“The extent and nature of an easement is determined from the use made of the property during the prescriptive period, and the width of the public highway acquired by prescription must be determined as a question of fact by the character and extent of the use or the amount dedicated to public use, but it may be more or less than the width of a public highway as prescribed by statute.” Olson v. Bonham, 212 Neb. 548, 324 N.W.2d 260 (1982)
In the General Statues of 1873, Chapter 67, Sec. 3, the width of all public roads was established with the requirement that “All county, state, and other public roads shall have a width of sixty-six feet…” Plischke v. Jameson, 180 Neb. 803, 146 N.W.2d 223 (1966); See also 1971 Att’y Gen. Op. No. 65. This width requirement originally appeared in Chapter XLVII, Section 3, Revised Statutes of 1866 and continued to be the law until 1903, when the Section was amended, as found in c. 78, section 2, Laws of Nebraska, 1903 to read that “all public roads shall have a width of not less than 40 feet nor more than 66 feet to be determined by the County Board.” This provision remained essentially the same for a number of years, and appeared in the original 1943 statutory revision as Section 39-104, R.S. 1943. Then a substantial recodification of the highway laws occurred and in c. 155, Art. IV, Section 2(2)(a), Laws of Nebraska 1957, provided that the right-of-way for county roads should be of such width as was deemed necessary by the County Board. 1971 Att’y Gen. Op. No. 65. This provision is still found in Section 39-1702 of the Nebraska Revised Statutes.

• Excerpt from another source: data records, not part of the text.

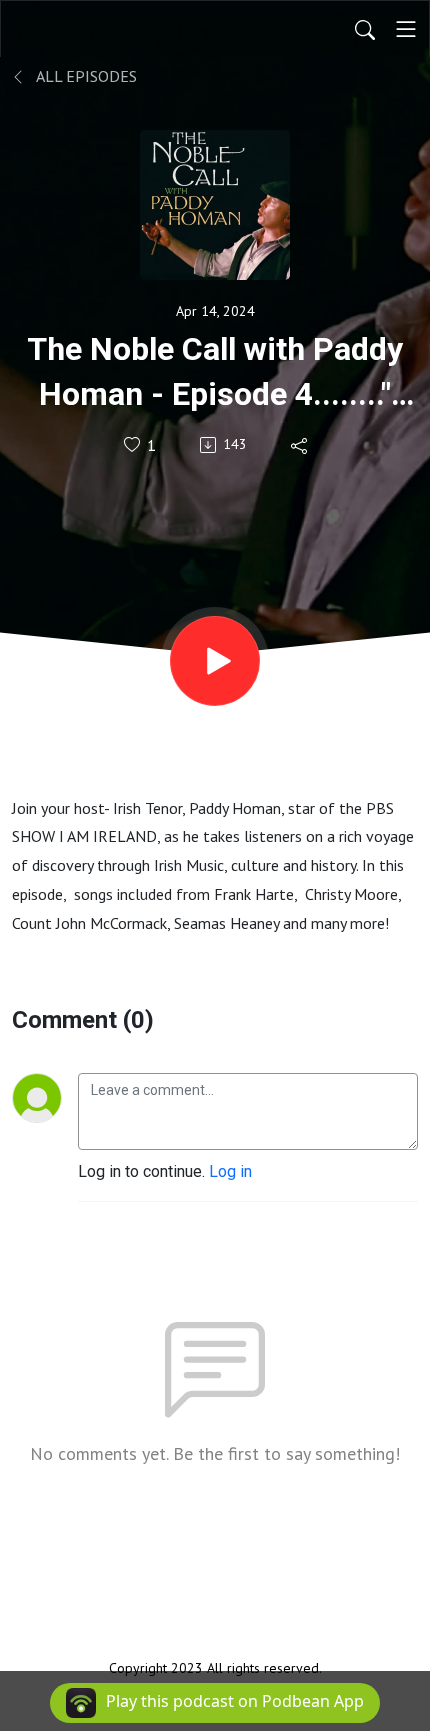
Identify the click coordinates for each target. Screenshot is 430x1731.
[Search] (365, 29)
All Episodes (85, 76)
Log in (230, 1171)
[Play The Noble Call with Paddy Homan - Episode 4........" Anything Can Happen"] (215, 661)
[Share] (300, 445)
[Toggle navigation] (406, 29)
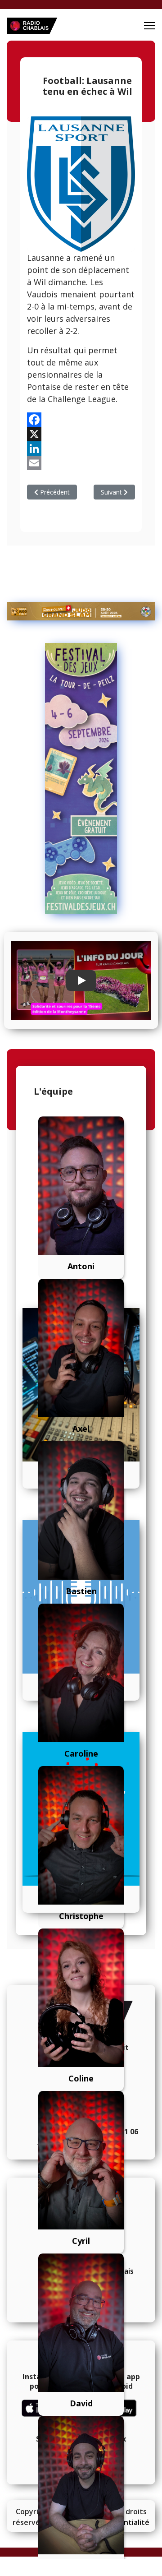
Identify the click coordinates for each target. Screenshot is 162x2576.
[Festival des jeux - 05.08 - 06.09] (81, 778)
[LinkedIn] (81, 448)
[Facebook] (81, 419)
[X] (81, 434)
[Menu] (149, 25)
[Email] (81, 463)
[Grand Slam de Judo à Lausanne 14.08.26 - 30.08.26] (81, 611)
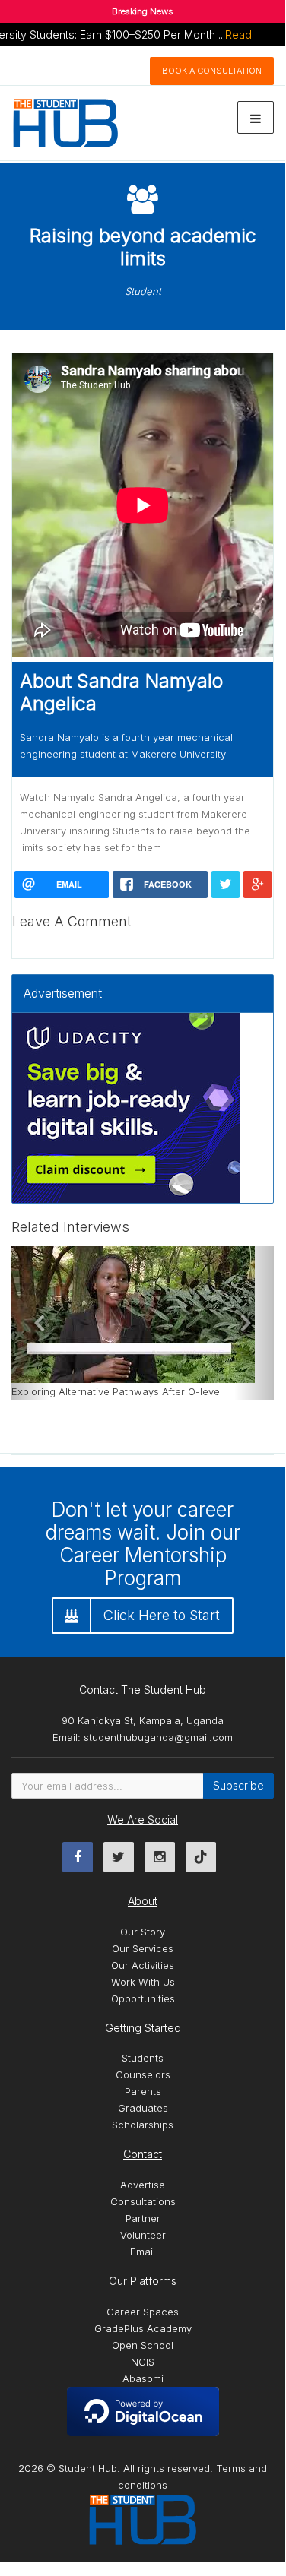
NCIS (142, 2362)
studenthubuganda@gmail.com (158, 1737)
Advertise (142, 2185)
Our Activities (142, 1965)
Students (143, 2058)
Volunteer (143, 2235)
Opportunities (143, 1998)
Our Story (142, 1932)
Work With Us (143, 1982)
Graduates (143, 2108)
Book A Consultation (212, 70)
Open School (142, 2345)
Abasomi (143, 2378)
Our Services (142, 1948)
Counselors (143, 2074)
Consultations (143, 2201)
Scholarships (142, 2125)
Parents (143, 2091)
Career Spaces (142, 2311)
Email (142, 2251)
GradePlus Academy (143, 2328)
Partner (143, 2218)
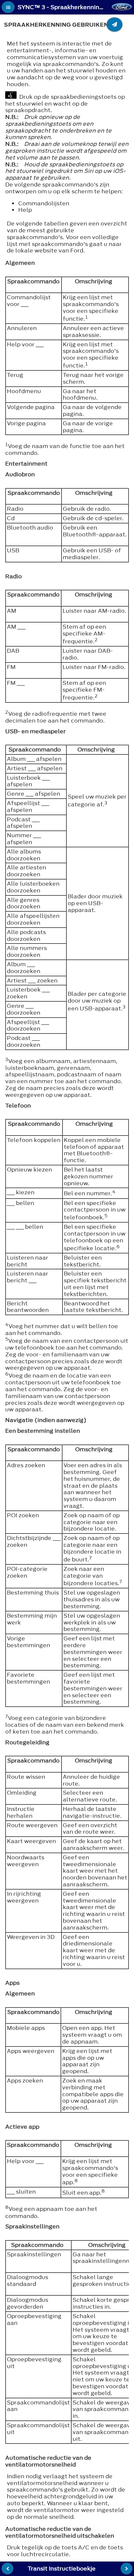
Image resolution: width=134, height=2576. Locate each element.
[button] (8, 7)
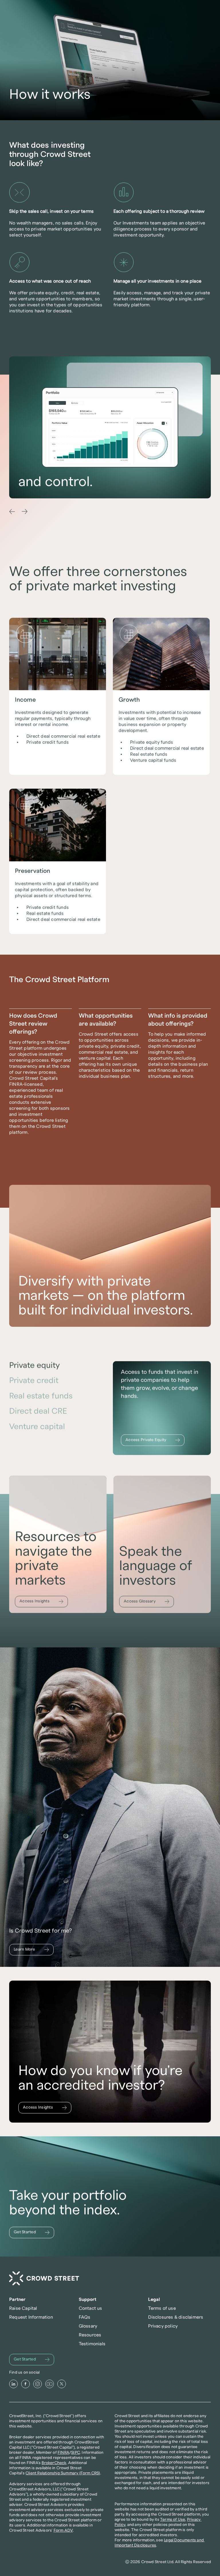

“Extent,” within the term extent of easement claimed in land as right-of-way for a road, means the width. If the public has acquired the right to a highway by prescription, it is not limited in width to the actual beaten path, but the right extends to such width as is reasonably necessary for public travel. Olson v. Bonham, 212 Neb. 548, 324 N.W.2d 260 (1982); State ex rel. Game, Forestation & Parks Comm’n, 168 Neb. 805, 97 N.W.2d 535 (1959).
‘If the public has acquired the right to a highway by prescription, it is not limited in width to the actual beaten path but the right extends to such width as is reasonably necessary for public travel.’ Plischke v. Jameson, 180 Neb. 803, 146 N.W.2d 223 (1966); (quoting, State ex rel. Game, Forestation & Parks Comm’n v. Hull, 168 Neb. 805, 97 N.W.2d 535 (1959)).
In Bredehoft v. County of Platte, 167 Neb. 603, 94 N.W.2d 18 (1959), the owners of land adjoining a public highway regularly established by the county in 1895 under the statute then in effect, requiring all public roads to be 66 feet wide, could not acquire any prescriptive right to any portion of roadway adverse to the county, regardless of the maintenance of fences so as to enclose a portion of the roadway with adjoining land.